Radiative Lifetime of Excitons in Carbon Nanotubes
Vasili Perebeinos, J. Tersoff, and Phaedon Avouris

TL;DR
This paper models the radiative lifetime of excitons in semiconducting carbon nanotubes, revealing how temperature, diameter, and symmetry-breaking effects influence exciton decay rates.
Contribution
It provides a detailed theoretical analysis of exciton radiative lifetimes considering intrinsic and extrinsic effects in carbon nanotubes.
Findings
Radiative lifetime peaks at intermediate temperatures.
Optically forbidden excitons dominate at low temperatures.
Extrinsic symmetry-breaking effects significantly impact exciton decay.
Abstract
We calculate the radiative lifetime and energy bandstructure of excitons in semiconducting carbon nanotubes, within a tight-binding approach. In the limit of rapid interband thermalization, the radiative decay rate is maximized at intermediate temperatures, decreasing at low temperature because the lowest-energy excitons are optically forbidden.

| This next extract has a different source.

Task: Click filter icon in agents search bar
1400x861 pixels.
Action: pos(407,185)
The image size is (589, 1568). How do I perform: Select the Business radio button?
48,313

The intrinsic phonons cannot scatter excitons between optically active and forbidden bands, so sample-dependent extrinsic effects that break the symmetries can play a central role. We calculate the diameter-dependent energy splittings between singlet and triplet excitons of different symmetries, and the resulting dependence of radiative lifetime on temperature and tube diameter.